Upregulation of Nrf2/HO-1 signaling and farnesoid X receptor and attenuation of oxidative stress and inflammation mediate the protective effect of sitagliptin against diabetic nephropathy in rats.

Diabetic nephropathy (DN) is a kidney complication associated with diabetes that can lead to renal failure. The dipeptidyl peptidase IV inhibitor sitagliptin (SITA) has shown potential therapeutic benefits for DN. This study investigated the effect of SITA on DN, focusing on its modulation of the farnesoid X receptor (FXR) and nuclear factor erythroid 2-related factor 2 (Nrf2)/heme oxygenase 1 (HO-1) signaling and its suppressive efficacy on inflammation and oxidative stress.
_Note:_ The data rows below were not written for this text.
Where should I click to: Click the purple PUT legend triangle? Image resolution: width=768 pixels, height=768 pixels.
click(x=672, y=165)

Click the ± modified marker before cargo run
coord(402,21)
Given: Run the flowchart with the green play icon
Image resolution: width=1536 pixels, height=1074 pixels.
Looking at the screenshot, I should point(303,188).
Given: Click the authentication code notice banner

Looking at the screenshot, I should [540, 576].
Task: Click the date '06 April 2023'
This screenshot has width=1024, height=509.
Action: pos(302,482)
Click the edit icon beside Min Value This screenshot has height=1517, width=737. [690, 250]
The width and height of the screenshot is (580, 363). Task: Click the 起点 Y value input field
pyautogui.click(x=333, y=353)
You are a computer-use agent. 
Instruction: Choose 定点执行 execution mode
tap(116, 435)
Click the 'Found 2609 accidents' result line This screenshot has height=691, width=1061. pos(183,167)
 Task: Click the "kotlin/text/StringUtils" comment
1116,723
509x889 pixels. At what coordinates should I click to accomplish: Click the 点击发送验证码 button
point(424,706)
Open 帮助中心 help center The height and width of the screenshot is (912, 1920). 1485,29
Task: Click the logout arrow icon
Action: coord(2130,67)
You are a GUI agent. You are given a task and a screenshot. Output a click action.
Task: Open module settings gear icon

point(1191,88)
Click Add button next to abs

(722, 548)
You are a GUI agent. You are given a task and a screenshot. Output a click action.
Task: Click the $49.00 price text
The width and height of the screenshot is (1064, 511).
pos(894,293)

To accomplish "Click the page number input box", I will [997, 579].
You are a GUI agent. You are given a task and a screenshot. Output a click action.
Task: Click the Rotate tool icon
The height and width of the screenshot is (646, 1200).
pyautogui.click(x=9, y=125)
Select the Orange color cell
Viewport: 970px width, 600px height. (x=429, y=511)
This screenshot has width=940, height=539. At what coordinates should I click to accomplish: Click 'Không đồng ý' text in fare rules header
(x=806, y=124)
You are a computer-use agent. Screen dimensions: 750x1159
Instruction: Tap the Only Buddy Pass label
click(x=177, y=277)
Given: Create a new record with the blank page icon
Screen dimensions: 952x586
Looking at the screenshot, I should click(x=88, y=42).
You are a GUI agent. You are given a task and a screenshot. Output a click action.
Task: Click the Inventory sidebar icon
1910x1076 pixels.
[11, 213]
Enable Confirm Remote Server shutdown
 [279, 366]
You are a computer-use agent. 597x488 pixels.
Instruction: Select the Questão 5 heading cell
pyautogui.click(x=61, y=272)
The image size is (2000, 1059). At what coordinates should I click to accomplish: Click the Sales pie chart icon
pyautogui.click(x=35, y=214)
Thirty-two male rats were divided into four groups: control, SITA-treated, diabetic, and SITA-treated diabetic rats. SITA was administered orally for 8 weeks to diabetic rats induced with streptozotocin, after which samples were collected for analysis. The results indicate that SITA effectively reduced hyperglycemia, weight loss, and kidney injury and fibrosis. SITA also decreased oxidative stress, inflammatory markers, and apoptosis, as demonstrated by reductions in kidney malondialdehyde (MDA), myeloperoxidase, nitric oxide (NO), nuclear factor-kappaB (NF-κB), interleukin (IL)-1β, inducible NO synthase (iNOS), tumor necrosis factor (TNF)-α, Bcl-2-associated X protein (Bax), and caspase-3. These protective effects were associated with Kelch-like ECH-associated protein (Keap)-1 inhibition, increased levels of Nrf2 and FXR, and enhanced antioxidant activity as well as Bcl-2 upregulation. In silico analysis showed the binding of SITA with FXR, NF-κB p65, iNOS, Keap-1, caspase-3, and HO-1. In conclusion, SITA mitigates DN by reducing hyperglycemia, inflammation, and oxidative stress, while enhancing antioxidant defenses, FXR and Nrf2/HO-1 signaling.